The management of isolated functional tricuspid regurgitation (TR) is under ongoing investigations as recent interventional breakthrough, such as transcatheter edge-to-edge repair (TEER). We aimed to assess whether and how such device would affect right and left reverse remodeling over time.

Method

This is a monocentric, prospective cohort of 10 consecutive patients treated by TEER between 2019 and 2022 who underwent successive cardiac magnetic resonance. Clinical and echocardiographic follow-up was performed up to 12 months after intervention.

Results

Overall patients were 81 [IQR: 77.5; 84.0] years old and 6 (60%) were women. TTE derived TR was reduced to stage moderate or less in 80% patients (n = 8) at discharge (P < 0.001) and in 77% (n = 7) at 1 year (P < 0.001) compared with 0% at baseline. CMR-derived Left ventricular ejection fraction (LVEF) and left cardiac output improved from 45 [IQR: 40; 56]% to 57 [IQR: 47; 57]% (P = 0.019) and from 2.6 [IQR: 2.1; 2.9] L/min/m2 to 3.1 [IQR: 2.6; 3.7] L/min/m2 (P = 0.020).

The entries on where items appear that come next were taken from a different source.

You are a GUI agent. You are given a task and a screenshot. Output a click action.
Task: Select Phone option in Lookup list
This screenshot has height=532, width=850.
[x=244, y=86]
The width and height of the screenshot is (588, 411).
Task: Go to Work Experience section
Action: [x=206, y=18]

The interobserver reliability of LVEF before and after TEER was r2 = 0.95 (P < 0.001) versus 0.95 (P < 0.001). Right ventricle end-diastolic volume (RVEDV) decreased from 107 mL/m2 [IQR: 75; 138] to 87 [IQR: 67; 115.0] mL/m2 (P = 0.039). There was no change in native T1 mapping. We found no non-ischemic late gadolinium enhancement. At 12 months, 67% of CMR patients presented with NYHA class I/II and KCCQ overall summery score increased from baseline 46 [IQR: 30.0; 49.1] to 66 [IQR: 57.4; 73.9] (P = 0.001).

Conclusion

TR TEER led to encouraging reverse remodeling of the left ventricle, combining a large increase in LVEF, cardiac output and LV stroke volumes. As we found no changes in myocardial fibrosis, our results suggest a tight interdependence between both ventricles and question the role played by the RV on left ventricular efficiency. Outcomes were consistent with clinical amelioration.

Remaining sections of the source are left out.